Soy El Pino.
Soy el pino carrasco que ha custodiado este valle mucho antes de que el primer camino serpentease por la montaña. Cuando la tierra tembló bajo mis raíces la noche tormentosa del 25 de diciembre de 1884, yo tenía apenas un siglo de vida. Mi tronco aún era lo suficientemente flexible para resistir el gran terremoto mientras las casas se derrumbaban en el casco antiguo de Albuñuelas.
Esa misma noche, una joven familia huyó de su casa agrietada y ascendió la ladera en plena oscuridad, guiados solo por el instinto y la esperanza. Me sintieron firme entre el caos, como un ancla en medio de la tormenta y decidieron empezar de nuevo bajo mi copa. Así nacería La Loma, la parte alta del pueblo.
Siglo XIX
El cortijo comenzó a construirse poco después del terremoto, y se terminó en 1904. Fue levantado con piedra local, esfuerzo familiar y la voluntad de crear un hogar donde antes solo había monte.
Hoy, 140 años después, el bisnieto de aquella joven familia, Don Alberto García, con más de 90 años de sabiduría, aún recuerda la historia de sus bisabuelos: cómo encontraron refugio bajo mis ramas y reconstruyeron aquí su vida.
Siglo XX
Décadas más tarde, en los años 90, llegó James Connell, un reconocido pintor escocés con alma viajera, junto a Antonia Ruano, su mujer española, una profesora llena de vitalidad. Buscaban luz, silencio y paisaje… y encontraron un hogar.
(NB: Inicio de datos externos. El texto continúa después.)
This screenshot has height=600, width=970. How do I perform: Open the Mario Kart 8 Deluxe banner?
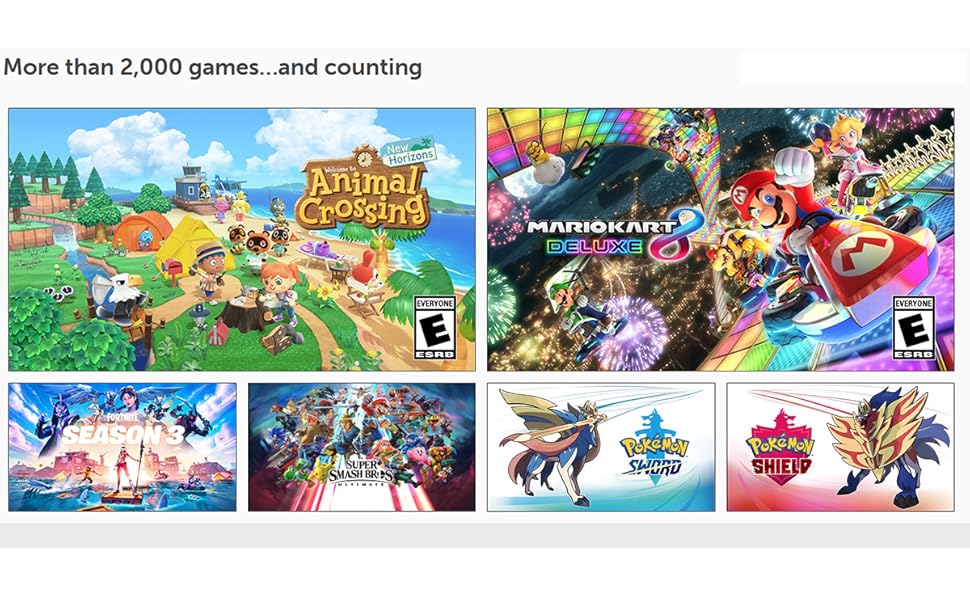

Supieron ver el potencial del cortijo y lo restauraron con cariño, llenándolo de arte, color y una atmósfera creativa que atrajo, desde el principio, a amantes del arte y escritores tan ilustres como John le Carré, quien escribió aquí parte de su novela El Jardinero Fiel.
Siglo XXI
En los años 20 de este siglo, una pareja hispano-alemana, Mª José Garcia y Christian Engelhardt, tomaron el relevo como guardianes de El Pino. Tras recorrer el Camino de Santiago por la costa norte, viajaron al sur, a la tierra de origen de la familia de Mª José. Dicen que fue amor a primera vista - y comenzó una nueva etapa.
Impulsados por una visión en común, revitalizaron el cortijo con mirada de ingeniero y sensibilidad estética. Fusionaron la herencia andaluza con elegancia contemporánea y tecnología sostenible, preservando la esencia de la casa : esa alma tranquila y luminosa que caracteriza a los grandes cortijos andaluces.
Hoy, el cortijo que creció bajo mi copa sigue siendo un refugio para el descanso y la inspiración de huéspedes de todo el mundo. Y yo, con cada encuentro, sigo contando mi historia de creación y hospitalidad.
Soy El Pino.
He visto temblar la tierra… y también he visto cómo renace.